The final modifications are being made to a bill that is intended to help property owners throughout the state of Kansas.
There are four areas targeted by Senate Bill 348, the main focus being tax appeals.
“This legislation is primarily targeted at preventing tax rep situations that have become a waste of everyone’s time and money,” county appraiser Greg McHenry said.
Tax representatives and some of their practices have created issues in Riley County over the past few years according to McHenry who added, “We’re asking that when they come they bring any evidence that they have or want to discuss just as we’re going to provide all of our appraisal data when they come to our office.”
Another one of the bill’s initiatives will be to expedite work for both Kansas residents and appraisers departments.

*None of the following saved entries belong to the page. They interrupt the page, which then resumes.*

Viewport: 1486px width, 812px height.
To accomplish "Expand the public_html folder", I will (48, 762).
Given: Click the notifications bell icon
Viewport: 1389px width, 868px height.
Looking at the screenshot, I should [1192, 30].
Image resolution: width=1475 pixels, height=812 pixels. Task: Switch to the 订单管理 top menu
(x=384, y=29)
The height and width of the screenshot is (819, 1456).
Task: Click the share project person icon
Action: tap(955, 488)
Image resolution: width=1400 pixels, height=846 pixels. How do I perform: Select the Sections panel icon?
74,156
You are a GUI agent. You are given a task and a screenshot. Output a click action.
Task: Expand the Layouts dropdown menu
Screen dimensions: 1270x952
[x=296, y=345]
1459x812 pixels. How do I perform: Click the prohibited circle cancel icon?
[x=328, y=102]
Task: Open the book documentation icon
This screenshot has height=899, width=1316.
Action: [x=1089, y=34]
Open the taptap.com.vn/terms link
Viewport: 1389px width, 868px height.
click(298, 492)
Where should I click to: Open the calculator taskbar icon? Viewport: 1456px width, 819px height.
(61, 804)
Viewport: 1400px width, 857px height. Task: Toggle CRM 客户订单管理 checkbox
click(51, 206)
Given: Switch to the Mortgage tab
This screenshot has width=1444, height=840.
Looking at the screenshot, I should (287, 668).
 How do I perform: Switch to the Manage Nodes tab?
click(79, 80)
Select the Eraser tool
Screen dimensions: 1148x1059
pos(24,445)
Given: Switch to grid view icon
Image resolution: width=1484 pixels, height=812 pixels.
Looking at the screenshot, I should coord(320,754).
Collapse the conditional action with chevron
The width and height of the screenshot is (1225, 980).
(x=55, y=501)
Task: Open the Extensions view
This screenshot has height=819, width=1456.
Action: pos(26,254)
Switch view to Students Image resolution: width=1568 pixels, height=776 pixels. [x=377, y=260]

“It (this portion of the bill) allows for some cost savings in the future because it would allow for email notifications for value changes.”
The change would apply to both personal property and real property. “Going digital” would also allow appraiser’s departments to eliminate paper records. Riley County has maintained hard copies of property valuations dating back to 1989 according to McHenry.
Another component to the bill concerns watercraft in the state, specifically where those vehicles are located and how they are taxed.
“Our county as well as others that have a lot of watercraft spend a lot of time trying to determine who’s being honest and who isn’t when it comes to being honest for tax status for watercraft.”
Should the bill pass, watercraft owners would have property valuation notices sent to their home address. Property taxes would be paid in the county in which the property owner resides, as opposed to the county where the watercraft is located.
The local government committee will meet next Tuesday, February 7, to decide whether or not to send the bill to the state level.